To mark the release of Chris Ware’s decade-in-the-making Building Stories—a box of fourteen print artifacts ranging from cloth-bound volumes and newspapers to broadsheets and silent flip books—The Comics Journal is featuring a series of essays from the contributors to the 2010 volume The Comics of Chris Ware: Drawing is a Way of Thinking (University Press of Mississippi). Each contributor is revisiting the argument they made in that edited collection two years ago in light of the newly released work, speaking to the ways in which Ware’s comics have either transformed in that time or are returning to the themes of his earlier publications. We hope these first thoughts give rise to a spirited discussion about a novel that will shape conversation in the medium in the years to come.

There’s something sublime about Chris Ware’s new Building Stories box set. Packaged as a collection of 14 interrelated, though randomly sequenced stores, the set is simultaneously awe-inspiring in terms of its beauty and outsized creativity, and daunting, representing as it does a full-blown exercise in narrative exhaustion. Tasking himself with not just telling the story of the titular building, Ware seemingly wants to capture nothing less than the full experience of life itself for the building and its inhabitants. To do so, he challenges the reader both in terms of the sheer amount of material presented and its arrangement, or, more properly, lack thereof. In fact, given his goal of exploring the interrelated stories of the building, the characters who at various times live inside it, and the myriad ways their pasts, presents, and futures intertwine, it’s impossible to separate the box set’s random, nonlinear assortment of strips from the stories he tells.

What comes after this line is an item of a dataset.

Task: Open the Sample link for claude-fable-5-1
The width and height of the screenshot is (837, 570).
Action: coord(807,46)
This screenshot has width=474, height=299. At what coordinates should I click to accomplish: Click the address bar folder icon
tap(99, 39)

More than simply an exercise in narrative innovation, the overarching impression after completing Building Stories is that of a project obsessed with lived experience of time, both in regards to the lives of the characters contained inside and more broadly with respect to narrative time and the artistic possibilities inherent in forgoing conventional notions of sequential storytelling. Two years ago, in my article, “Chris Ware’s ‘Building Stories,’ Gentrification, and the Lives of/in House,” which was focused on the Ware’s 2005 strip from the New York Times Magazine, I noted that Ware’s commitment to nonlinearity, his penchant for combining the past, present and future in a single frame, humanized the building and personified it as a living, sentient character. In that article, I focused almost exclusively on the building’s characterization, minimizing the lives of the characters who also populate the strip. Noting that Ware fully personifies the building, granting it a voice and providing it with a long and rich history in the Chicago neighborhood where it’s located, I argued that Ware’s strip, in humanizing such an aging structures, critiqued a system of urban renewal that strips buildings of their artistic, and affective value. Situating the strip in the context of debates over gentrification and the transformation of urban space, I suggested that he offered a corrective to the overhaul of 21st-century cities that have taken place in the name of a never-ending push for progress.

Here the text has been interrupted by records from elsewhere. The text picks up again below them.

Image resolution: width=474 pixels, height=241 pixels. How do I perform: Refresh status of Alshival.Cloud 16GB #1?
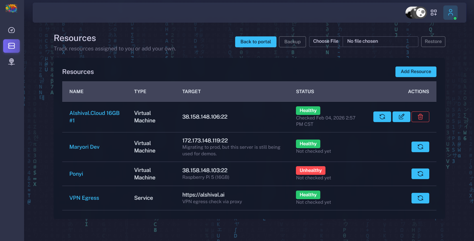pyautogui.click(x=382, y=117)
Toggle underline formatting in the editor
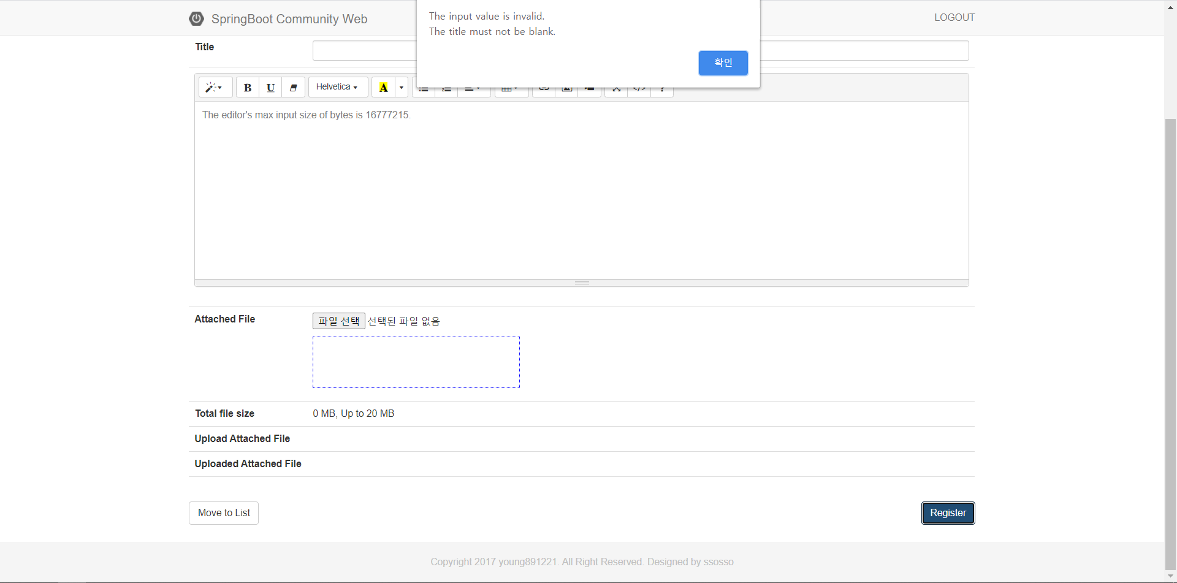 270,88
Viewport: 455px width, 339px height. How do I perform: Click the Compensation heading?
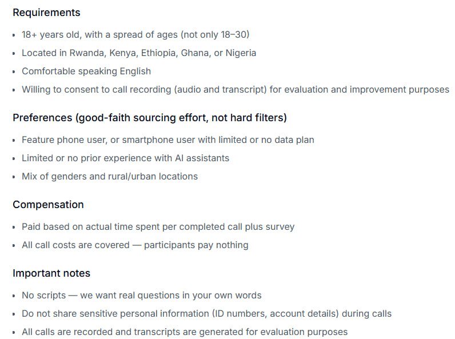(x=48, y=205)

Now, with Building Stories’ publication, which culminates more than 11 years worth of work, I realize that the scope of my argument was hopelessly narrow. While I continue to see echoes of the debates over urban space littered throughout the box set (for instance, in the strip I initially examined, which is included here in the form of a classic Little Golden children’s book, or when the protagonist bemoans the changing neighborhood surrounding her apartment, and later, after marriage and motherhood, when she worries about living in a home on the edge of a transitional neighborhood), Building Stories the box set has shattered my understanding of the strip, based as it was on one small excerpt, suggesting that such debates form only a small part of the backdrop of the lives of these characters.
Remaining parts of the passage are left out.